Tuesday, June 16, 2009
Beason talks with disgruntled Peppers
CHARLOTTE, N.C. -- Jon Beason is the most sought after Carolina Panther these days not by going from rookie holdout to top tackler and team leader in less than two years.
It's because the chiseled linebacker is apparently the only person in the organization who's been in contact with Julius Peppers, the disgruntled and absent four-time Pro Bowl defensive end.
"I talked to him last weekend," Beason said Tuesday at the conclusion of the team's final offseason workout. "He said he's doing good, he's training and he'll be ready to go when training camp gets here."
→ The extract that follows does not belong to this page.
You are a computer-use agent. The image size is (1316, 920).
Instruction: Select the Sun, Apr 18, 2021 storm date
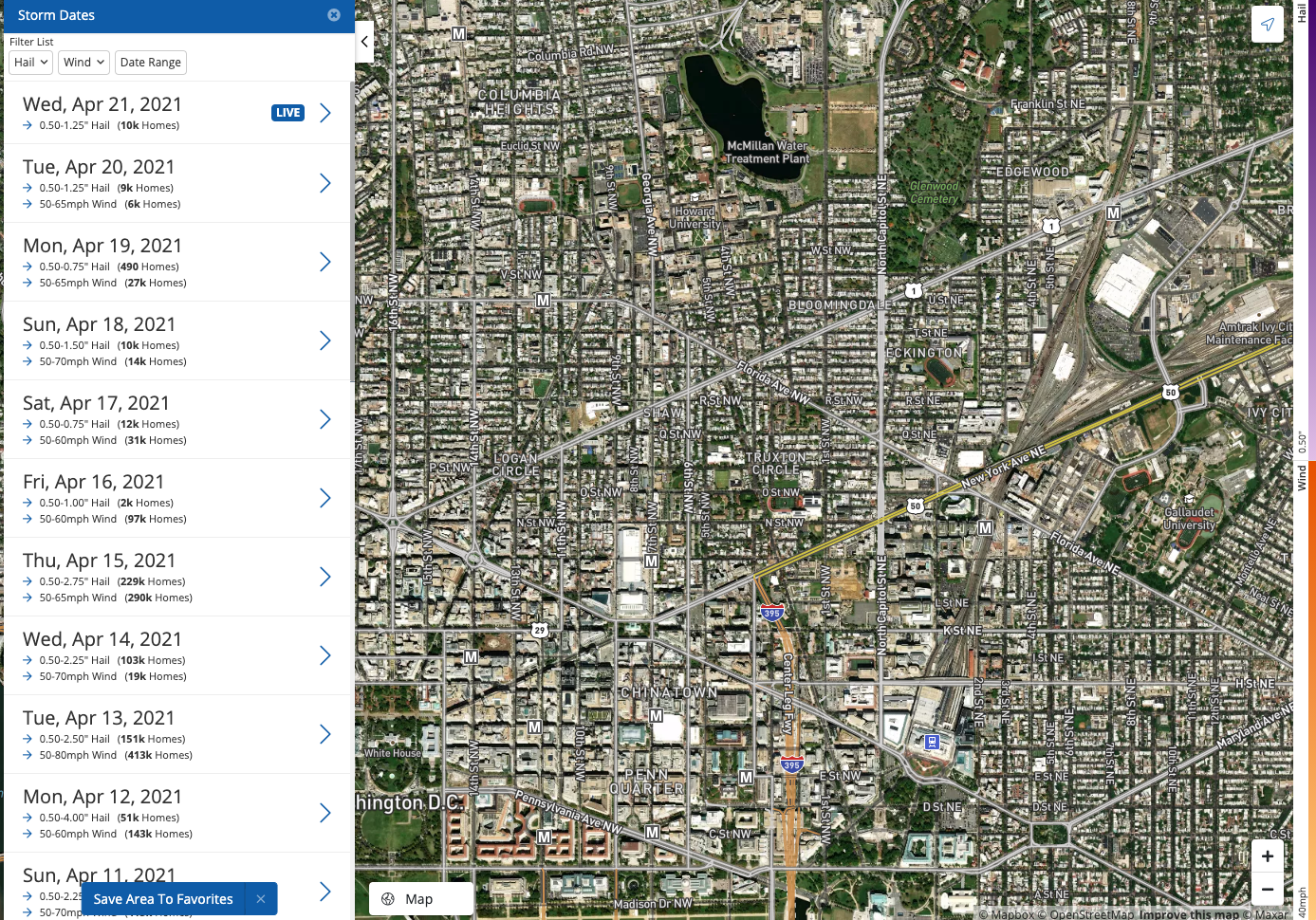point(177,340)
So despite publicly declaring he wants to play elsewhere, his refusal so far to sign a one-year, guaranteed tender worth $16.7 million and his failure to attend one offseason workout, Peppers will show up for the start of training camp on Aug. 2?
Beason indicated Peppers hadn't committed to that.
"I'm hoping it's the first day," Beason said. "When I talked to him I said, 'Hey, if you come in, at least come in on the first day. Don't be like me.'"
The bizarre offseason dispute of Peppers vs. Panthers was hard to overlook as Carolina's offseason program concluded Tuesday morning with a conditioning test that left players hunched over and dripping with sweat.
Coach John Fox then gathered his players and reminded them of January's ugly home playoff loss to Arizona, which overshadowed Carolina's 12-4 regular season and NFC South title.
"It's like that elephant in the room," said Fox, who was referring to the 33-13 loss to the Cardinals in the NFC divisional playoffs, but he also could have been describing Peppers' situation.
Peppers missed the offseason conditioning program in February, three-day minicamp in May and all 12 optional workouts this month as new defensive coordinator Ron Meeks installed a system designed to take advantage of the freakishly athletic Peppers and his speedy teammates.
"Julius is a real smart player so I don't think he's going to have any troubles that way," Fox said. "I don't think it's a huge issue because as far as linemen, I think they're going to get the bulk of their work in training camp."
With his options dwindling, a training camp holdout is perhaps Peppers' final hand to play. A public pressuring of the Panthers not to place the franchise tag on him didn't work. Agent Carl Carey then couldn't get another team to agree to give up two first-round picks to sign Carolina's career sacks leader. There was no trade on draft weekend and salary-cap space is being gobbled up around the league.
Peppers hasn't spoken to reporters since Valentine's Day, when he said he had "maxed out" in Carolina and wanted to play as an outside linebacker in a 3-4 defense. Carey, who hasn't returned messages in nearly three months, remained silent on Tuesday.
Fox didn't answer directly when asked if he'd been assured by Peppers or Carey that the right defensive end will be at training camp.
"This has been worn out as a subject, but I anticipate he'll be at camp," Fox said.
General manager Marty Hurney added only that "nothing's changed" with Peppers, leaving Beason as not only the public's conduit to Peppers, but also Peppers' go-to guy for learning the new defense.
Beason believes it won't take long for Peppers to catch up.
"What they're asking him to do, man, is just play football and let his God-given ability just take over," Beason said.
After a career-high 14½ sacks last season, Peppers' return is key to Meeks' plan of stopping an alarming defensive regression late last season that saw Carolina allow 30 or more points in five of its last seven games.